Oklahoma company ProTecht has created a protective pad that provides an extra shielded layer in the event of a tornado or other natural disaster. 

The sad reality, of course, is that the bulletproof pads were likely also designed to be used in the event of a violent, human-instigated attack such as a school shooting. According to the Daily Mail, the product would serve some purpose if used during such a tragic event. A finished pad was subjected to a National Institute of Justice Class 3A test at a shooting range, and it passed after 9 mm and .22-caliber bullets were fired at it. The blanket is made out of Dyneema, a plastic that is lighter than Kevlar but also used in the ballistic armor worn by U.S. soldiers and various police departments. 

The product is called The Bodyguard Blanket, and it has already been introduced for testing in some Oklahoma schools. The idea for the product belongs to Steve Walker, who developed the blanket after an elementary school in Moore, Oklahoma witnessed the loss of 24 people and seven children during a tornado because it lacked a shelter. 

According to Walker, the Bodyguard Blanket is a more affordable alternative to constructing shelters in schools. Still, the cost of an individual pad is $1,000, a somewhat costly purchase considering one would be needed for each child. 

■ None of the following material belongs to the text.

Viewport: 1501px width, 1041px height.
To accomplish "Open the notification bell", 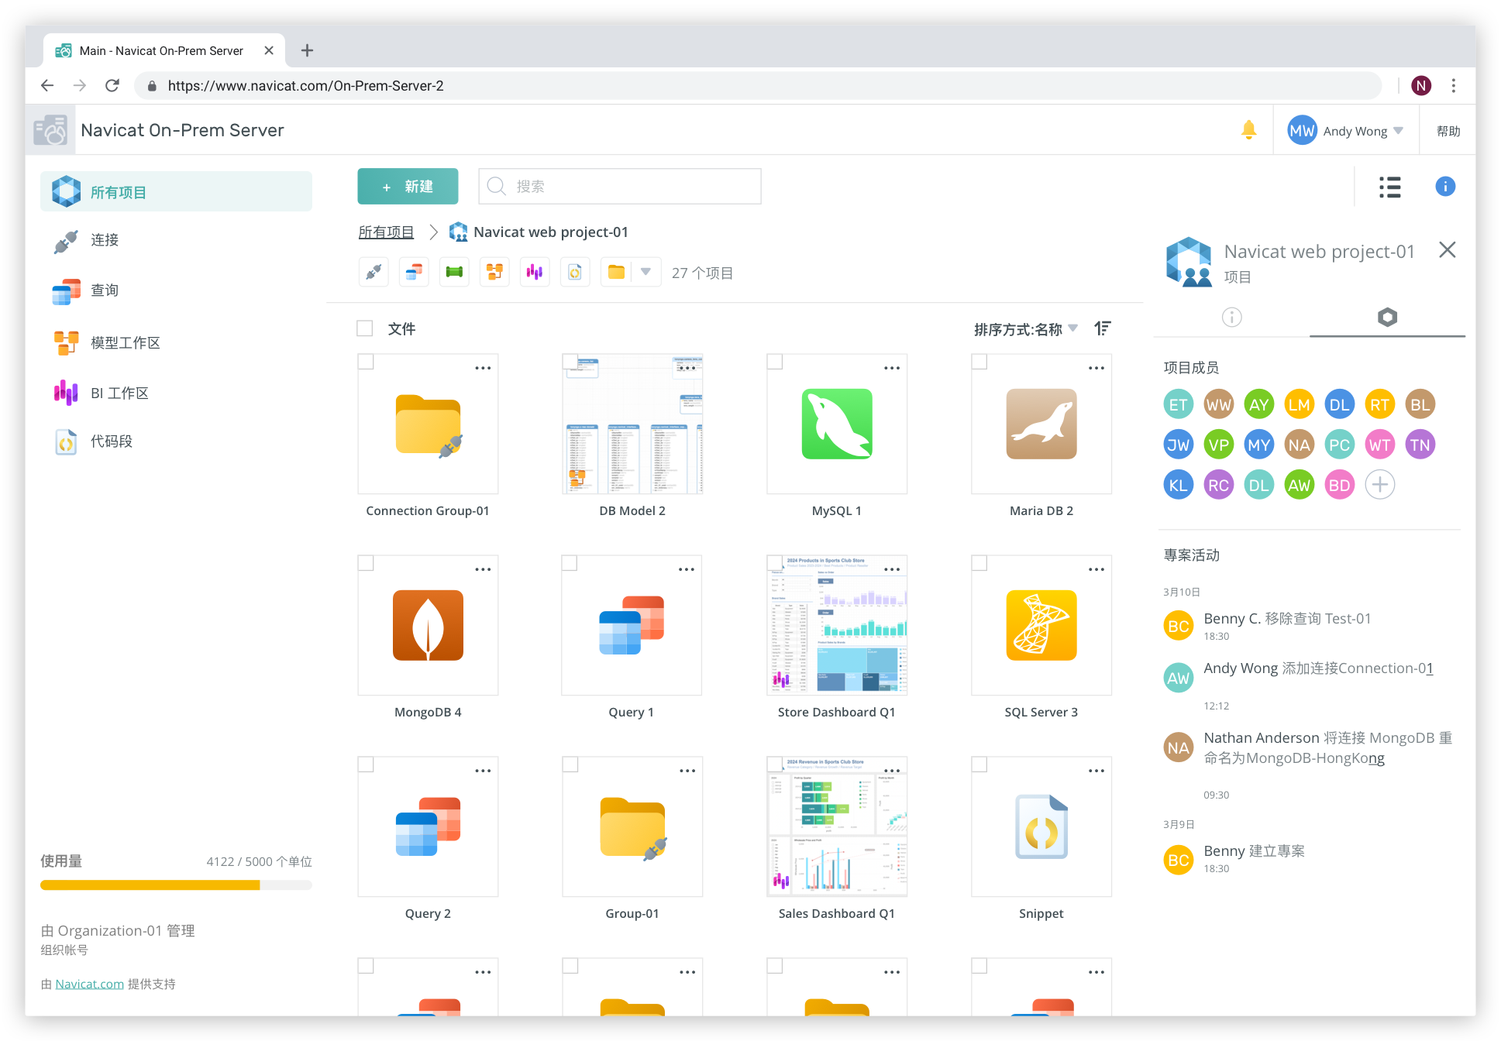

“By no means would we ever say that this is more protective (than a shelter). But when you have budget constraints, this might be a viable alternative,” said Walker. 

The Blanket is intended to be give increased protection as a child huddles over to take cover during the event of a tornado. The Blanket then acts a shield against any falling debris or rubble. 

The introduction of the product to classrooms is similar to armor manufacturer Hardwire’s creation of the bulletproof whiteboard, which can be used as a shield in the event of a school shooting. 

Whether or not schools will adopt the new pads as a preventative measure remains to be seen, although ProTecht is amping up its promotional campaign now that testing is complete.